**What this task involves**
Continue the news report on the first day of in-person early voting in Maine, starting after its final sentence.

Election clerks reported a steady stream of voters casting their ballots Monday during the first day of in-person early voting in Maine.

The coronavirus pandemic has sparked record interest among Mainers in utilizing the state’s absentee ballot process, which allows voters to vote early by mail or in person for any reason. Requests for absentee ballots had topped 277,000 as of Friday, which already represents more than one-quarter of registered voters in Maine.

While most of those ballots will be mailed back or dropped off in the coming weeks, towns and cities across Maine began offering in-person voting on Monday using absentee ballots.

“It’s going really well,” said Katherine Jones, city clerk in Portland, where some voters lined up before the 9 a.m. opening of Merrill Auditorium to cast ballots. “It’s been a steady line all day.”

Lewiston City Clerk Kathleen Montejo said that more than 100 people had cast in-person votes by noon and that she had been seeing “really steady turnout” for most of the day. In Lewiston, staff in the city clerk’s office had set up a “mini polling place” with seven booths in City Hall, as they have during previous elections.

“There is definitely a lot more interest than we have seen,” Montejo said. “We have been doing this process for about 10 years now, with the mini-polling place, and this is definitely the busiest that we have seen.”

**Data for analysis**
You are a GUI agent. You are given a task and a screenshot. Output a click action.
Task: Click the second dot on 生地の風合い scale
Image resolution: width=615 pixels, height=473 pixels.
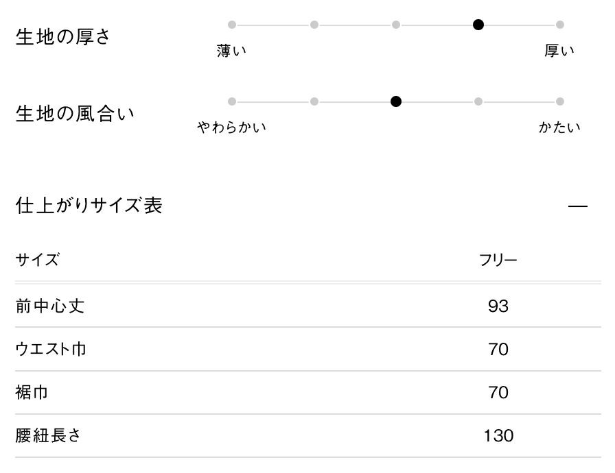(314, 101)
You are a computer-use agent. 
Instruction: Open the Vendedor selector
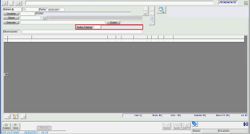[x=11, y=14]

**Answer to the exercise**
And in Scarborough, voters were also lined up – but physically distanced as a precaution against COVID-19 – when doors opened on Monday morning.

“It didn’t last long and we have been steady ever since,” Scarborough Town Clerk Tody Justice said.

The Maine Secretary of State’s Office is expecting up to 60 percent of this year’s ballots to be cast via the absentee process. That would be about 450,000 ballots, based on voter participation during the 2016 presidential and congressional contests.

Maine allows absentee ballots to be filled out remotely – and then mailed back or deposited in secure drop-off boxes – or to be filled out in-person. Unlike in some other states, Maine voters do not need an excuse to cast an absentee ballot.

Maine has roughly 1 million registered voters and consistently has among the highest voter participation rates in the nation during presidential election years.

The Secretary of State’s Office began sending ballots to municipal clerks on Sept. 25 and shipped the last batch over the weekend, with first priority given to towns or cities with the highest demand for absentee ballots.

The state recently launched an online tracking service that will allow people to check on the status of their absentee ballots. In addition to reducing calls to clerks’ offices, the tracking system is aimed at reassuring voters by allowing them to see if their requested ballot is on the way and, later, if the completed ballot has been received and accepted by their local clerks.

The deadline to request an absentee ballot online or by phone is Oct. 29, but voters can pick up an absentee ballot through 5 p.m. on Oct. 30. Completed ballots must be returned to election officials no later than 8 p.m. on Election Day, Nov. 3.

But Kristen Muszynski, spokeswoman for Maine Secretary of State Matt Dunlap, pointed out that the U.S. Postal Service recommends individuals request ballots by Oct. 19 if they are having them sent by mail. The postal service then recommends putting completed ballots in the mail at least seven days before Election Day to ensure they are returned on time.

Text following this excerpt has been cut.